The Income Tax Appellate Tribunal (ITAT) Mumbai, has ruled that lease-holder’s expenses are not liable to be considered as capital expenditure for the purpose of taxation.
The assessee, Shree Nirmal Commercial Ltd. was the owner of premises Nirmal Building and acts as a mutual association for managing the property for the benefit of the unit holders cum shareholders of the company who contribute by the way of compensation charges and out of the same various expenses of the building were made. They filed its return of income declaring a total income of Rs.55,58,990 and the case was selected for scrutiny. The assessee has shown the interest income in the sum of Rs.1,58,25,633 which was treated as income from other sources.
The assessee has shown the repair & maintenance charges of Rs.50,03,041 but was treated as capital expenditure and disallowed. The total income of the assessee was assessed to the tune of Rs.1,04,58,500 which was appealed before the Commissioner of Income Tax (Appeals)(CIT(A)) who partly allowed the claim. The CIT(A) and the assessing officer were of the view that the disputed expenditures had not been incurred in relation to annual maintenance cost for normal wear and tear and that such expenses are expected to give long-lasting benefit to the appellant.

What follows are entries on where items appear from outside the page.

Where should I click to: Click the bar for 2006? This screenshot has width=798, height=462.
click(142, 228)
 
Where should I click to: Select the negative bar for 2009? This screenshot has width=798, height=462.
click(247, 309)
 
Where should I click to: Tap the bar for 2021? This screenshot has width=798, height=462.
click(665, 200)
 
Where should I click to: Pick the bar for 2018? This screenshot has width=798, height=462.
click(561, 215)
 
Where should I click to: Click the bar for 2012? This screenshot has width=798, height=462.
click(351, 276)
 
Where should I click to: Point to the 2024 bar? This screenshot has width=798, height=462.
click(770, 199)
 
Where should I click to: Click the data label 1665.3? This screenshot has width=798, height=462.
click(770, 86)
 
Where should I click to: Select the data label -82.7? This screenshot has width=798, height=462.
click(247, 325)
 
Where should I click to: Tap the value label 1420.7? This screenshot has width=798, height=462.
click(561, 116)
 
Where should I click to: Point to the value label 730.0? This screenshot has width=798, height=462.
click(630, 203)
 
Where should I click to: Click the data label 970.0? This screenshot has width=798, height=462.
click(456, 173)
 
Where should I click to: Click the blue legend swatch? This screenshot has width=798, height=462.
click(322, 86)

Judicial Member Amarjit Singh and accountant member M. Balaganesh held, “it is quite clear that the assessee is not the owner of the building he is only lease-holder, hence, expenses are not liable to be capitalized. Moreover, the claim of the assessee has been accepted in the previous and subsequent year also, therefore, in the said circumstances, the finding of the CIT(A) is not justifiable, hence is liable to be set aside.”